Ciertamente, el objetivo de una autoridad de competencia no puede quedarse solamente en perseguir ex post a los infractores y sancionarlos ejemplarmente, sino que debe tener una visión más amplia que privilegie un enfoque preventivo. Por más robusta y experimentada que sea el área de investigadores de la SIC, nunca podrá tener la capacidad suficiente para seguirle, mediante los mecanismos tradicionales, el ritmo a los agentes que a diario están dispuestos a obrar ilegalmente para ampliar sus márgenes de ganancia o sus cuotas de mercado.

El hecho de que algunas empresas aisladas que implementen programas de cumplimento caigan, a pesar de ello, en prácticas anti competitivas, no es indicativo de la ineficacia de dichos programas en la lucha contra dichas conductas. Por el contrario, es fácil deducir que si se implementara una política pública ambiciosa que provoque un cambio cultural de raíz en los diferentes mercados relevantes del país, dirigido a provocar consciencia sobre los graves daños que ocasionan los comportamientos anti competencia y que enseñe de forma muy didáctica y permanente la manera de estar siempre acorde con las reglas y principios de la competencia, bajaría ostensiblemente la tasa de incidencia de conductas reprochadas, y se beneficiaran de forma inédita los mercados y los consumidores.

Obviamente, dicha política pública no puede estar basada solo en la divulgación de información y en la realización de programas de capacitación, sino que debe haber un componente importante de incentivos materiales y efectivos para estimular el acogimiento masivo de empresas a esta nueva cultura.

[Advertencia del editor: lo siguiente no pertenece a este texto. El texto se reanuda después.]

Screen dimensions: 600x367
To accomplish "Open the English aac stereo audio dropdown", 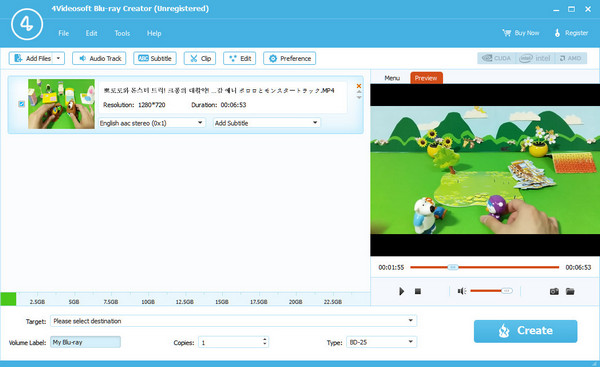I will pos(152,123).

Siempre se corre el riesgo de que algunos empresarios no muy correctos se sumen a la idea de implementar algún tipo de programa de cumplimiento, no por el deseo espontáneo de hacer lo necesario para asegurar que toda su organización se mantenga acorde con los mandatos legales, sino como un método de fachada para dar una apariencia externa irreal. No obstante, la circunstancia de que ese riesgo exista, no puede ser motivo para desestimar este tipo de políticas públicas, sino más bien para buscar la manera de aminorar dichos riesgos, mediante mecanismos de control, cuya puesta en marcha siempre será más sencilla y menos costosa que la apertura de investigaciones formales.